**TASK INSTRUCTIONS**
Each line in the entries below that holds the string "agent" must be copied.

Dataset items
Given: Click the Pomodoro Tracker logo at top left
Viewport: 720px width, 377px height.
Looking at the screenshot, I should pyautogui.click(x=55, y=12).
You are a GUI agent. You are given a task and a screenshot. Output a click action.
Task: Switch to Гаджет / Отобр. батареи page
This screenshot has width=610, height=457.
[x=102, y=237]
* * *
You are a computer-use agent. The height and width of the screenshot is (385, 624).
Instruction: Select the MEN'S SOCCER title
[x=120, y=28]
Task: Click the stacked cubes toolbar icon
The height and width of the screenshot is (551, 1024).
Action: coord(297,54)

**EXERCISE ANSWER**
You are a GUI agent. You are given a task and a screenshot. Output a click action.
You are a computer-use agent. The height and width of the screenshot is (385, 624).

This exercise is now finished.